Stored data entries
-- Opening Marker --

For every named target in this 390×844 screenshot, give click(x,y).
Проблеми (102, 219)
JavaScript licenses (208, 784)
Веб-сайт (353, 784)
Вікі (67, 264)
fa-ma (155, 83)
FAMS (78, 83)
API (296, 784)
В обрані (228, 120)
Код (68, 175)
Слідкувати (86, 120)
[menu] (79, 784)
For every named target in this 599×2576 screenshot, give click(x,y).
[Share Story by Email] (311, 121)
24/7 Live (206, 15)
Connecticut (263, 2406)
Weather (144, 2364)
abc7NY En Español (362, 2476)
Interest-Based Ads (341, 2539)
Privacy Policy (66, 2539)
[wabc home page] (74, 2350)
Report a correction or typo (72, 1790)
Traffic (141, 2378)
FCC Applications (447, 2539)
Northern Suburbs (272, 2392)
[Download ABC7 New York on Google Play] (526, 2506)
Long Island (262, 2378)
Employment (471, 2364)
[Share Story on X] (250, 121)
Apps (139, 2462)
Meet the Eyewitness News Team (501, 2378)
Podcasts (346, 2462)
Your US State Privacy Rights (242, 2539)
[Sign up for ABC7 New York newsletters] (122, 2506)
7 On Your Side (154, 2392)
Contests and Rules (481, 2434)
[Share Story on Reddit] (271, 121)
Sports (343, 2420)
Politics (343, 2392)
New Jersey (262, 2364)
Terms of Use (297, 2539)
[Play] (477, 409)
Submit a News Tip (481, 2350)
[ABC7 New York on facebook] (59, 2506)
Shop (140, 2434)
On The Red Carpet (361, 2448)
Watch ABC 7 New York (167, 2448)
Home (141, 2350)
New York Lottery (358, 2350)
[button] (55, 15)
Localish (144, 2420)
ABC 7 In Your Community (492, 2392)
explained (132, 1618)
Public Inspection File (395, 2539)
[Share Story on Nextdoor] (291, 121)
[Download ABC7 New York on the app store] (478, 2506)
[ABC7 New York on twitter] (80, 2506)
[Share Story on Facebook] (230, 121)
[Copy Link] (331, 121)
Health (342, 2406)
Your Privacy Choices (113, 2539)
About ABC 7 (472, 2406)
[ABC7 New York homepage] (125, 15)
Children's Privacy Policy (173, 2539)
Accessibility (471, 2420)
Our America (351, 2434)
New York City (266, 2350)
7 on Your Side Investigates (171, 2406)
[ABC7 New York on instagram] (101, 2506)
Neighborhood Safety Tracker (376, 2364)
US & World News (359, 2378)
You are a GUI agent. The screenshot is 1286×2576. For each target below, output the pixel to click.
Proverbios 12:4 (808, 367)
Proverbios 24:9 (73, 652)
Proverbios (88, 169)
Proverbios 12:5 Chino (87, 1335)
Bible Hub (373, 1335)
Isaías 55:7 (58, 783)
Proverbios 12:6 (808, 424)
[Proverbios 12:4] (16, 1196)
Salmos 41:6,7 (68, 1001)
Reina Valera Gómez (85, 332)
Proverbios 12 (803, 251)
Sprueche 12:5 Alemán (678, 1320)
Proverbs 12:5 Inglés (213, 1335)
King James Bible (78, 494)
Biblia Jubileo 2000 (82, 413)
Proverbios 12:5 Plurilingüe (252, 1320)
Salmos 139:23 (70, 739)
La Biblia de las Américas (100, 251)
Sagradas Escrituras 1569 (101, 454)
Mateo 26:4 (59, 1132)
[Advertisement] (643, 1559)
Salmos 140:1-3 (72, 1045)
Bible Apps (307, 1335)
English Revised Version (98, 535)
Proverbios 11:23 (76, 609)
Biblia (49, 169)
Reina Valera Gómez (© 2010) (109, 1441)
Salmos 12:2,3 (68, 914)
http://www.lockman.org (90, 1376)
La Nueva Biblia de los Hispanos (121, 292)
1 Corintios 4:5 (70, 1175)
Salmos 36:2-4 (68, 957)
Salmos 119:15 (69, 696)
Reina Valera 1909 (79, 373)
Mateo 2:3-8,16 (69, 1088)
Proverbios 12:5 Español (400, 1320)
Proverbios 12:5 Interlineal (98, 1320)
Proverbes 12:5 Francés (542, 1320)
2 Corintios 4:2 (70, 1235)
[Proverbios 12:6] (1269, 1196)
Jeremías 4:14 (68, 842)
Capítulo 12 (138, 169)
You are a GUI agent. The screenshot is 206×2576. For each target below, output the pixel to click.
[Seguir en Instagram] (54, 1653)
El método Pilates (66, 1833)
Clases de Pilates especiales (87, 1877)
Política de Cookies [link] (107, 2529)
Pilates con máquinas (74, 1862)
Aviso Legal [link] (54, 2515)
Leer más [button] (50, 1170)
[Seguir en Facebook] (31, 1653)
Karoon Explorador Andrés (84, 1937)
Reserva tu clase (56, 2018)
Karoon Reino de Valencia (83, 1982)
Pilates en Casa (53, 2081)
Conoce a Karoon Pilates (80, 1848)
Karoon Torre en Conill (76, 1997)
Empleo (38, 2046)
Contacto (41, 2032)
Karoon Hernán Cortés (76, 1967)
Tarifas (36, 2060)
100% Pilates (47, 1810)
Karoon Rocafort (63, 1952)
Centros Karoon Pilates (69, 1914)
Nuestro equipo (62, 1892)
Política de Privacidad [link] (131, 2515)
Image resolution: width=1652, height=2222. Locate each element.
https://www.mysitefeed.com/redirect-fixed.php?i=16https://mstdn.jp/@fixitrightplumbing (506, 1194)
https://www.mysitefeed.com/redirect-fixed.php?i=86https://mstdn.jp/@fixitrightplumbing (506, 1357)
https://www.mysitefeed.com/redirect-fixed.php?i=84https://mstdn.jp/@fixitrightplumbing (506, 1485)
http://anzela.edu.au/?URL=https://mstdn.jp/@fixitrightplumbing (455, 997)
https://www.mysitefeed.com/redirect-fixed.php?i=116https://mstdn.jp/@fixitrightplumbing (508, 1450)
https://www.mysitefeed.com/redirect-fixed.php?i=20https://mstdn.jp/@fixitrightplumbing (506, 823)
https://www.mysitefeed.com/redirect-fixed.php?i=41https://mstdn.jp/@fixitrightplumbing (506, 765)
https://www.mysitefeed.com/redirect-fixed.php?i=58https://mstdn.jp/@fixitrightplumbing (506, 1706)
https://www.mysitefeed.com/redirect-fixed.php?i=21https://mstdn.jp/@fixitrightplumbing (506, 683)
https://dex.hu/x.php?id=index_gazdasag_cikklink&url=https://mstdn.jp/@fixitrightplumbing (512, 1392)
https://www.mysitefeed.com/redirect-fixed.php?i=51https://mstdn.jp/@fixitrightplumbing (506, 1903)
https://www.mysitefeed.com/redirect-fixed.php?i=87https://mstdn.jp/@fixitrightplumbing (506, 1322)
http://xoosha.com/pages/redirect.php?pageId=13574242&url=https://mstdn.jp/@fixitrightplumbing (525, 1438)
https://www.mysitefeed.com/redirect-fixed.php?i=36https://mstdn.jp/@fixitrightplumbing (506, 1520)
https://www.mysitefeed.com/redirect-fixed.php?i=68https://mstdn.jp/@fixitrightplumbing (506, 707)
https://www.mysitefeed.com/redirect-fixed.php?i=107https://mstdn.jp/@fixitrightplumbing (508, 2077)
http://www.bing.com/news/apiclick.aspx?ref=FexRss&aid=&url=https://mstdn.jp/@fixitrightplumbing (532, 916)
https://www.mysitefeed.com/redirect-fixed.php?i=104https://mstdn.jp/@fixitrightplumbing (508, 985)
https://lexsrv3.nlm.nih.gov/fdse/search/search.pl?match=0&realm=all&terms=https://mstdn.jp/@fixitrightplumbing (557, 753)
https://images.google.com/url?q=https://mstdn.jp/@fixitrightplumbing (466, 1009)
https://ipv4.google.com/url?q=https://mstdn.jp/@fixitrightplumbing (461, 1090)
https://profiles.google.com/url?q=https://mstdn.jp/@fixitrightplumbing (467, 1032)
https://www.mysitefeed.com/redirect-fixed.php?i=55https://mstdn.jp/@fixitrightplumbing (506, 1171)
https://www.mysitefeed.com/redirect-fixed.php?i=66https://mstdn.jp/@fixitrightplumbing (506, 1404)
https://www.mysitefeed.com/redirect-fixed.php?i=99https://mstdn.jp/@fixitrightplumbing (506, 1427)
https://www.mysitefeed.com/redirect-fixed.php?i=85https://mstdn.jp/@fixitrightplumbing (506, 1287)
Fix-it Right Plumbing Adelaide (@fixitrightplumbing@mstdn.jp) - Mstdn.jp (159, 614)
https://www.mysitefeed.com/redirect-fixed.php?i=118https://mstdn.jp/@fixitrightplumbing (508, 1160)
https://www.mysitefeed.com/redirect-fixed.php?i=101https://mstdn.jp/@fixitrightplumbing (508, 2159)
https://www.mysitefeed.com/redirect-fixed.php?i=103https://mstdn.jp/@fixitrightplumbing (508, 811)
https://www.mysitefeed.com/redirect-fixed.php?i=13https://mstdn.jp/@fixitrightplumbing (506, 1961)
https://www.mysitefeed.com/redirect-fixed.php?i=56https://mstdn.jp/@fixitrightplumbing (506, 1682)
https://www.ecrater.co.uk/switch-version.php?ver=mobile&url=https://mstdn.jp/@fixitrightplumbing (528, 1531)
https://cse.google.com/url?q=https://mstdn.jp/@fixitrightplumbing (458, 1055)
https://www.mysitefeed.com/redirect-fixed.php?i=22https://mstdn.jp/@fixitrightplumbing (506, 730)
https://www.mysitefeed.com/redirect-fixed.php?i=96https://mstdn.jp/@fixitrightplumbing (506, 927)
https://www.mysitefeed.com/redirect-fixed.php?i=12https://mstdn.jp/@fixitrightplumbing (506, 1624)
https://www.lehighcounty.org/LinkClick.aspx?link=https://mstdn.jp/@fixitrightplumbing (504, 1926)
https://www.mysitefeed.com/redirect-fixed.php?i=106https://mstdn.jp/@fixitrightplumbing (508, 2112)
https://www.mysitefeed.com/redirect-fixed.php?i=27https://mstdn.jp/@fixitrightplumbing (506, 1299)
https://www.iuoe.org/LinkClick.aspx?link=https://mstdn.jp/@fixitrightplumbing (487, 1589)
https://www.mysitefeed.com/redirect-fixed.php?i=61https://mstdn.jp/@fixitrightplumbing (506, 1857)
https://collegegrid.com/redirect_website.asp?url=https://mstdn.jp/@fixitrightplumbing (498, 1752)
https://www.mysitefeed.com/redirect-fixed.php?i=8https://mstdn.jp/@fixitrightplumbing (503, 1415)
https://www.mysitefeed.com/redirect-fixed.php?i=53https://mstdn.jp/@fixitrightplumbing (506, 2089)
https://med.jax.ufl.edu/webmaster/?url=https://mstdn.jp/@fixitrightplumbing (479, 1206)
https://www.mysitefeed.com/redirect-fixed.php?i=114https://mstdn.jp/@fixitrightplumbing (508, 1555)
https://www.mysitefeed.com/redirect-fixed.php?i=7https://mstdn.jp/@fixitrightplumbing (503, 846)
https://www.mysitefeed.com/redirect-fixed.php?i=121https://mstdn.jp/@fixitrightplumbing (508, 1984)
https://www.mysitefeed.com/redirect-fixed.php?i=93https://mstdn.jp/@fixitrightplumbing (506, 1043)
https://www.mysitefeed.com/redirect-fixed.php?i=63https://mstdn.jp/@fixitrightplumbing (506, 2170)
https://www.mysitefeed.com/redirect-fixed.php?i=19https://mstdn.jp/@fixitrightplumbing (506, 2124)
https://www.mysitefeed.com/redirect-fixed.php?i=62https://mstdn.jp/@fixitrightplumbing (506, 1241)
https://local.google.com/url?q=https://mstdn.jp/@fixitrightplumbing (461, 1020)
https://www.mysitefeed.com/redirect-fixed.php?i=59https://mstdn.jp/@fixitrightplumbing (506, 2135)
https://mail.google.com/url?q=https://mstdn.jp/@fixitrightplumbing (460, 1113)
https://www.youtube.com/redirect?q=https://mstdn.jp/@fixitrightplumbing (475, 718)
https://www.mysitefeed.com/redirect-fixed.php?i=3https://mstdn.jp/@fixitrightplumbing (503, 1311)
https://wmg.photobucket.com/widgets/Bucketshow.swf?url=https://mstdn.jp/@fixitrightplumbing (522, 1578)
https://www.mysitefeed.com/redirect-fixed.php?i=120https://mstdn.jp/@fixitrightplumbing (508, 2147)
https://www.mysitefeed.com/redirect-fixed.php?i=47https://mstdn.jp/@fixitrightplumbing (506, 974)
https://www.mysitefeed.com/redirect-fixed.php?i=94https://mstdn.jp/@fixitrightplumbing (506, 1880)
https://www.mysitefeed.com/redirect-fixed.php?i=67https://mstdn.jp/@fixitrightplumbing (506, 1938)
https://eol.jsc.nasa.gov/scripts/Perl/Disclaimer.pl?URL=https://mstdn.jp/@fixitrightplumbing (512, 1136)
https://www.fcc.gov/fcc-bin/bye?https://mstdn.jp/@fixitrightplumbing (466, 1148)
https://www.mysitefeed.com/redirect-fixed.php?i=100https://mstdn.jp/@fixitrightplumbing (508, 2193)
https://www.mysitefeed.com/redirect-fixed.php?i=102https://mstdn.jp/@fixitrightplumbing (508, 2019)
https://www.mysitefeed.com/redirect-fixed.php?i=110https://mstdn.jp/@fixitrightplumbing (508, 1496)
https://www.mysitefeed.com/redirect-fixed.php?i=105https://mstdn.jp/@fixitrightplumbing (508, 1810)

-- Closing Marker --

- **How to complete this task**:
Show the lines from the data above that contain the string "screenshot".

- **Your solution**:
For every named target in this 390×844 screenshot, give click(x,y).
For every named target in this 599×2576 screenshot, give click(x,y).
You are a GUI agent. The screenshot is 1286×2576. For each target below, output the pixel to click.
You are a GUI agent. The screenshot is 206×2576. For each target below, output the pixel to click.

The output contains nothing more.